2

I need to construct a perfect hash function that maps a set of integer [1..2^64 - 1] to itself (this function is actually some some complex permutation).

To explain this problem suppose that we have sequence of integer primary keys in database. We need to show construct a number (which we show to users) in a way that close numbers corresponds to primary keys that as far from one another as possible.

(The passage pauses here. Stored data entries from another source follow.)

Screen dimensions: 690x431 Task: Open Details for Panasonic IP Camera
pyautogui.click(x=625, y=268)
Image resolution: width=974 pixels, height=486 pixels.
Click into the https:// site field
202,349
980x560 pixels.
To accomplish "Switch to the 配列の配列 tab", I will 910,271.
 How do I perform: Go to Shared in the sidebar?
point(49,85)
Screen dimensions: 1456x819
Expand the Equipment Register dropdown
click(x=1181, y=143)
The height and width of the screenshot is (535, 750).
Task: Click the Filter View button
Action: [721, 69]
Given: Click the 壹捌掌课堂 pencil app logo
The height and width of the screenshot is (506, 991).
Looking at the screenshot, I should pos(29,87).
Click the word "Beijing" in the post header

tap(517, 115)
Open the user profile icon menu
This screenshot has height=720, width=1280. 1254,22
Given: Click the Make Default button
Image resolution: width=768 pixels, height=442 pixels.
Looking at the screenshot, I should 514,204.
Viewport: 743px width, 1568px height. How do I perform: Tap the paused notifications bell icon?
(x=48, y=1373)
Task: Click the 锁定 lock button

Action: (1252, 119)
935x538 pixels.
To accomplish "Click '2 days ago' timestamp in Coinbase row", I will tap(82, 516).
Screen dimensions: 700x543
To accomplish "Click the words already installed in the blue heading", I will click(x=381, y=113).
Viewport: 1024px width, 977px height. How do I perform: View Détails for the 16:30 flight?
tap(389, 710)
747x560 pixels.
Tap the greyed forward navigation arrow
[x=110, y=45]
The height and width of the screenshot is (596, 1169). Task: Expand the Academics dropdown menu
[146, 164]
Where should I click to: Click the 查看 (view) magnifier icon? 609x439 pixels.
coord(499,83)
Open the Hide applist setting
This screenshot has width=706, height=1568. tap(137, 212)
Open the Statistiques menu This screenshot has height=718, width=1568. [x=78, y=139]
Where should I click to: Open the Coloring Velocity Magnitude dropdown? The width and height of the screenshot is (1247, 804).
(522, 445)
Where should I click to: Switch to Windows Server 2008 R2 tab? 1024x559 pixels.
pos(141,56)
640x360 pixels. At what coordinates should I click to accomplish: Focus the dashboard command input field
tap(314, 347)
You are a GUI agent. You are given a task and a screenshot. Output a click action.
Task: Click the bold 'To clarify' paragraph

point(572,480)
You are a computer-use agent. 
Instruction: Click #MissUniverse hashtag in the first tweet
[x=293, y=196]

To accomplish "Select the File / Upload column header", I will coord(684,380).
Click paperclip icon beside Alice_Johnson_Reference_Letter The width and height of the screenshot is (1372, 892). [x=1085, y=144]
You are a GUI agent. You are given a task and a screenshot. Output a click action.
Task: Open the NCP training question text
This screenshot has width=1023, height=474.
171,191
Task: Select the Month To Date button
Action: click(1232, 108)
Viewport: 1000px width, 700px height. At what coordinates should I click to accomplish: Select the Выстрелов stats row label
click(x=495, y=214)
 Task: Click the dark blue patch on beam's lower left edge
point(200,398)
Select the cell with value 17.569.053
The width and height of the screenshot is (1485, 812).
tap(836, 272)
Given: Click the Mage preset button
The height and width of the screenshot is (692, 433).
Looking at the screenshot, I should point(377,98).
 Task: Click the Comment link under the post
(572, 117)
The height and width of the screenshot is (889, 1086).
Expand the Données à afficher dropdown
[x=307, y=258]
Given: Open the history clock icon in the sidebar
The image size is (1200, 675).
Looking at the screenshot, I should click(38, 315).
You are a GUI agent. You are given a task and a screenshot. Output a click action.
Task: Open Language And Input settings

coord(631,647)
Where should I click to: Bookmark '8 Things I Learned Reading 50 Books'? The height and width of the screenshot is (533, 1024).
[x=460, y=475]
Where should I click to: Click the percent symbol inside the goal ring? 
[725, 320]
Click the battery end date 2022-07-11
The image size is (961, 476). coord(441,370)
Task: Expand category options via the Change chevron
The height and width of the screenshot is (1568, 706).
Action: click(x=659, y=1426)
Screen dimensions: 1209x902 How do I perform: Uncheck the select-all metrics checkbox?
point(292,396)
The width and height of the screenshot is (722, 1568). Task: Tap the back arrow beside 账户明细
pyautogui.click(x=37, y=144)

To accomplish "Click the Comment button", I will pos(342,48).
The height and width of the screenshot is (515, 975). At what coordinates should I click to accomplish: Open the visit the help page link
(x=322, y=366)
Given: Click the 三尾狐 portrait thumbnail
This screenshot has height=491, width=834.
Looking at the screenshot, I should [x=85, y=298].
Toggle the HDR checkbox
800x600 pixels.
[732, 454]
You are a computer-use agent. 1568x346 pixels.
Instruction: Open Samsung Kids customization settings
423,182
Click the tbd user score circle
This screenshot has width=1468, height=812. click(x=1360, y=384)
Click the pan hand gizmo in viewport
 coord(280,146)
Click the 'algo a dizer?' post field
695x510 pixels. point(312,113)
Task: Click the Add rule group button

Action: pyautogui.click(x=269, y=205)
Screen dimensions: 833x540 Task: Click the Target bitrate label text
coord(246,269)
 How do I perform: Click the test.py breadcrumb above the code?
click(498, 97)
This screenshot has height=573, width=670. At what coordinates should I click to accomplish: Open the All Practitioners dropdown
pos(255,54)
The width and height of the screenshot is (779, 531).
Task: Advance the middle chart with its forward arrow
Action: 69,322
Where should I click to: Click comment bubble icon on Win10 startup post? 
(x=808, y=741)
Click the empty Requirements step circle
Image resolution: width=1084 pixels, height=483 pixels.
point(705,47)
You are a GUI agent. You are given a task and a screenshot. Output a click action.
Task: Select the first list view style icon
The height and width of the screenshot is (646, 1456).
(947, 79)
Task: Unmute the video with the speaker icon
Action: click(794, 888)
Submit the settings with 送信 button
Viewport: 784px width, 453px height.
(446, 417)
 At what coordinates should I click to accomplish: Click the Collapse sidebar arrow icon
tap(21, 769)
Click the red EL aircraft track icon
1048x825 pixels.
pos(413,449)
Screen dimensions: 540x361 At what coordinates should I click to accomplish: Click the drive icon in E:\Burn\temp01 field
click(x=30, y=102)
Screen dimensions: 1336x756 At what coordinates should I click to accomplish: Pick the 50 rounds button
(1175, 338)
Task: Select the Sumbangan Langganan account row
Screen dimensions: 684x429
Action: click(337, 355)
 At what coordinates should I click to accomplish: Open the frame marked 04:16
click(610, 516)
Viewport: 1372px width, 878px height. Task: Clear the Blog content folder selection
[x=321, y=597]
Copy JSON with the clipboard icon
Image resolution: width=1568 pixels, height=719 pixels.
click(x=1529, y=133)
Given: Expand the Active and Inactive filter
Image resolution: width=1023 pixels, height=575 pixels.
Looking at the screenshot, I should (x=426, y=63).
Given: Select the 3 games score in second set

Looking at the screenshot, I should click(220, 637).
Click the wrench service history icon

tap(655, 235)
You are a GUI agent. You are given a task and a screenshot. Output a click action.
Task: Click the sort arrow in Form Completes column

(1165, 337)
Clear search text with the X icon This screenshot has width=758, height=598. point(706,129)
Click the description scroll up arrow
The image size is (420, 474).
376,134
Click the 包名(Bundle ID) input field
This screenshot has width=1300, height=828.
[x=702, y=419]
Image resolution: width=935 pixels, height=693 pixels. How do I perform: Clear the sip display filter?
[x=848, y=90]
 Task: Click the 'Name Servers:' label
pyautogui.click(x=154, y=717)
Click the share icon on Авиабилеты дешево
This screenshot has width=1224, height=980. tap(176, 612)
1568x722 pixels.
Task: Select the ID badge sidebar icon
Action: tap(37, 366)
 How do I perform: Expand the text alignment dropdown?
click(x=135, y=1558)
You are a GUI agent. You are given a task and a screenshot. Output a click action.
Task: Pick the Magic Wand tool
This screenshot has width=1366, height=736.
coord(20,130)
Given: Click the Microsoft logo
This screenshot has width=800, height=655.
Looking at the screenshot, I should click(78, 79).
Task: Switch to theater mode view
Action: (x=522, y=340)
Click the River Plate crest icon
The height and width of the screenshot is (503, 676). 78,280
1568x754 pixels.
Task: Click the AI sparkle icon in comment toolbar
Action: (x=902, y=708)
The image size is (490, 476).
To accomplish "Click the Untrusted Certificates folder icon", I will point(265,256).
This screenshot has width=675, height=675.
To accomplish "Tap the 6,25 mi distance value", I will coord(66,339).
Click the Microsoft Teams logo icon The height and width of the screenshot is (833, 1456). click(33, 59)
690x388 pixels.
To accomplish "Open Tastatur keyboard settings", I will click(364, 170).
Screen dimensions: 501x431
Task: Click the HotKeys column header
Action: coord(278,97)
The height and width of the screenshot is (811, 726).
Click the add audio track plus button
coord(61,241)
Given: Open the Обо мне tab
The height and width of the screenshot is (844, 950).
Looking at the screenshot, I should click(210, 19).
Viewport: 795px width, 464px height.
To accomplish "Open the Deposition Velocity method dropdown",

So, basically I need a bijective function for large set of integers. E.g.

  • 1 -> X1
  • 2 -> X3
  • 3 -> X3
  • ...
  • 2^64 - 1 -> X2^64 - 1

Any suggestions or references will be appreciated.

1 Answers1

0

To space out any two numbers maximally in a space from 0 to upperlimit (excluding) i would set their distance to roughly one-half of upperlimit.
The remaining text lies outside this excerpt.